Go, Jesus says, your faith has made you well.  Immediately Bartimaeus’s eyes are opened; he sees Jesus.  This blind man with the eyes of faith had already seen Jesus as the Son of God.  Now he wants to be able to follow him without his handicap.  Again the contrast: those with eyes to see do not follow; others follow because they see with their hearts.

There is a passage in Isak Dinesan’s book Out of Africa: “Once, when Denys and I had been up flying, and were landing on the plain of the farm, a very old native tribesman came up and said to us: ‘You were up very high today, we could not see you, only hear the aero plane sing like a bee.’  ‘I agreed that we had been up high.’  He asked, “Did you see God?”  ‘No, Ndwetti, we did not see God’, I said.  He says “Aha, then you were not up high enough; but now tell me: do you think that you will be able to get up high enough to see him?”  ‘I do not know, Ndwetti,’ I said.  “And you, sir,” he said turning to Denys, “what do you think?  Will you get up high enough in your aero plane to see God?”  ‘Really I do not know’, said Denys.  “Then”, said Ndwetti, “I do not know at all why you two go on flying.

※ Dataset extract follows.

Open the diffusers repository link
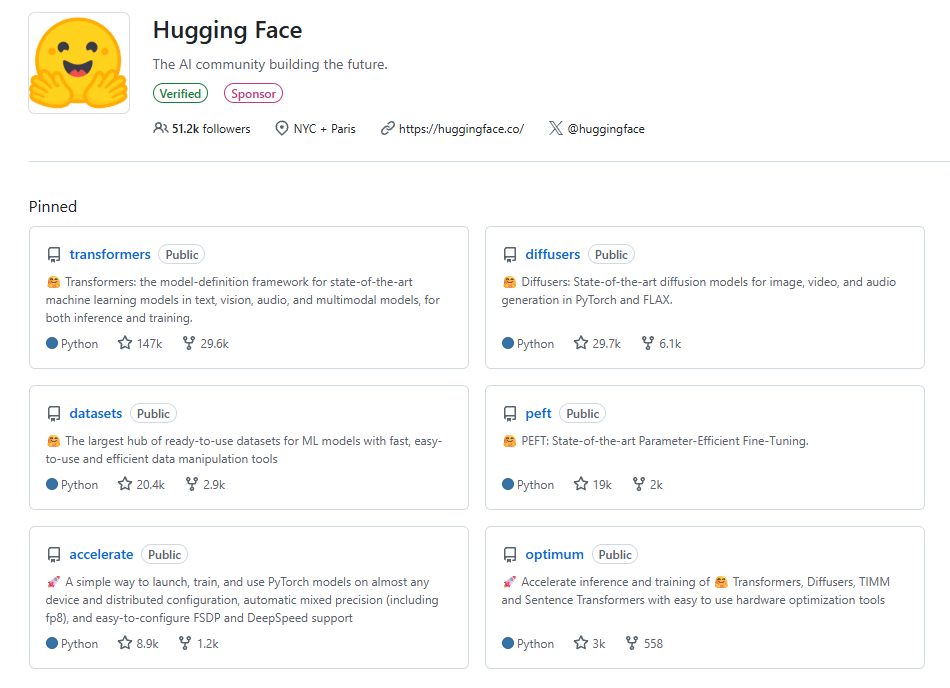This screenshot has width=950, height=688. (x=552, y=255)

Many are like Ndwetti, who think the only way to see God is to get up high enough in our lives to catch glimpse of the divine.  Bartimaeus did not desire a lofty experience; he wanted to see God in a real and practical way.  Jesus always offers concrete ways to encounter God, so even the simplest could experience the greatness and goodness of all that heaven offers.

In this same chapter, a rich man comes to Jesus asking how to receive eternal life.  Jesus told him in order to see God he would have to see poor around him, sell his goods and give it away to them.  The text says he didn’t follow Jesus on his way, but went his own way, but sad-the contrast.

One writer called persons who were so heavenly minded that they were no earthly good, recreational Christians; they love the thrill of spiritually flying high, probing thoughts that don’t require anything of them in the flesh.  They are interested in eternal life and in the sweet bye and bye.  While their heads are up in the clouds; they look right past the people Jesus stops to talk with on the road.  Jesus is down on the ground asking us to do simple things in following him: like loving people as they are, noticing the poor, making friends with strangers, or giving our money generously away.

Don’t spend life waiting on a Jesus miracle of sight before you fully follow.  We are not to wait on Jesus to do a magic trick before we believe.  Miracles come after faith, not before; Jesus said the man’s faith made him well.  The adventure that opens our eyes comes after faith.  The fact we can exercise faith is a gift of God that happens in the quietness of our otherwise blind life, when we don’t know the future and are not sure of anything, except that we need to follow Jesus where he takes us.  So rise up in your blindness, throw off all that binds you, and place faith in the ways of Jesus.  Things will happen; don’t know what, but you’re going to like the ending.

Novelist, E. J. Doctorow says “Writing a novel is like driving a car at night.  The headlights only let you see so far down the road.  You can’t see around the corners until you get there.  You don’t know all the turns the road will take.  The characters are going to surprise you even as you write their parts.  That’s the fun of writing a novel.”  It’s the fun of following Christ.

Faith is walking to the edge of all the light you have and taking one more step!  Mark says when Bartimaeus received his sight; he followed Jesus on the way.  He didn’t know any more than any of the rest of us knows where Jesus way is headed.  This is the way it works: you see your way clear to follow Jesus and you start to see the way clear as you go.  Do you see?